» Text passage:
Core API¶
Tracking Control¶
enable¶
tp.enable(
mode: str = "ci",
watch: list[str] | None = None,
backend: str | None = None,
identity: str | None = None,
) -> None
Start TracePipe tracking.
Parameters:
| Parameter | Type | Default | Description |
|---|---|---|---|
mode |
str |
"ci" |
Tracking mode: "ci" or "debug" |
watch |
list[str] |
None |
Columns to track for cell changes (debug mode) |
backend |
str |
None |
Lineage storage backend |
identity |
str |
None |
Row identity strategy |
Example:
# CI mode - lightweight
tp.enable(mode="ci")
# Debug mode with watched columns
tp.enable(mode="debug", watch=["price", "quantity", "status"])
disable¶
Stop TracePipe tracking. Restores original pandas methods.
Example:
reset¶
Clear all lineage data. Does not disable tracking.
Example:
tp.enable()
df = process_data_v1()
tp.check(df)
tp.reset() # Clear lineage, keep tracking enabled
df = process_data_v2()
tp.check(df)
register¶
Manually register DataFrames for tracking.
Use this when DataFrames are created before tp.enable() is called.
Lineage Break
Calling register() assigns new row IDs, which breaks lineage from any prior transformations. Use it only for "entry point" DataFrames.
Parameters:
| Parameter | Type | Description |
|---|---|---|
*dfs |
pd.DataFrame |
One or more DataFrames to register |
Example:
# DataFrames created before enable()

» List of tasks:
A - Reproduce the stretch of the TracePipe API reference from "# Debug mode" through "df = process_data_v2()".
B - Answer these questions using the TracePipe API reference:
(i) What is the default value of the mode parameter in tp.enable?
(ii) Does reset turn off tracking?
(iii) What does calling register() assign?
C - Carry on the TracePipe API reference from its last line.

» Data shown:
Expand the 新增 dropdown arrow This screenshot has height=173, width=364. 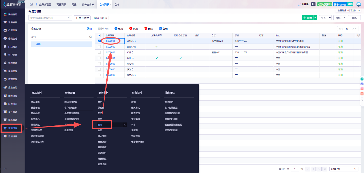(315, 18)
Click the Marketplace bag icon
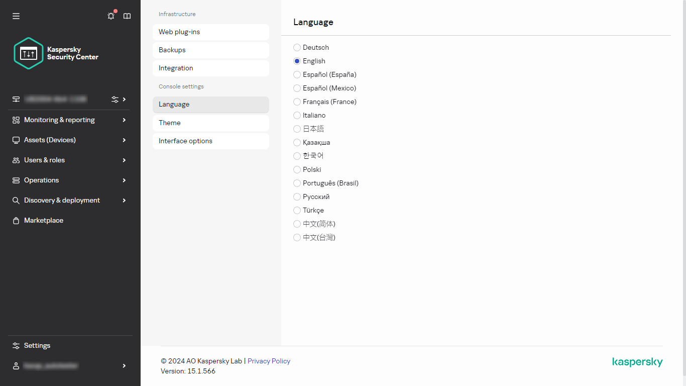This screenshot has width=686, height=386. pyautogui.click(x=16, y=220)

» Final answers:
A -
# Debug mode with watched columns
tp.enable(mode="debug", watch=["price", "quantity", "status"])
disable¶
Stop TracePipe tracking. Restores original pandas methods.
Example:
reset¶
Clear all lineage data. Does not disable tracking.
Example:
tp.enable()
df = process_data_v1()
tp.check(df)
tp.reset() # Clear lineage, keep tracking enabled
df = process_data_v2()

B -
(i) "ci"
(ii) No. It clears all lineage data, and tracking stays enabled.
(iii) New row IDs, which break lineage from any prior transformations.

C -
customers = pd.read_csv("customers.csv")
orders = pd.read_csv("orders.csv")
tp.enable(mode="debug")
tp.register(customers, orders) # Now they're tracked
stage¶
Label the current pipeline stage.
Parameters:
| Parameter | Type | Description |
|---|---|---|
name |
str |
Stage name |
Example:
tp.stage("load")
df = pd.read_csv("data.csv")
tp.stage("clean")
df = df.dropna()
tp.stage("transform")
df["total"] = df["price"] * df["qty"]
Query Functions¶
check¶
tp.check(
df: pd.DataFrame,
*,
retention_threshold: float | None = None,
merge_expansion_threshold: float | None = None,
) -> CheckResult
Health check for a DataFrame's lineage.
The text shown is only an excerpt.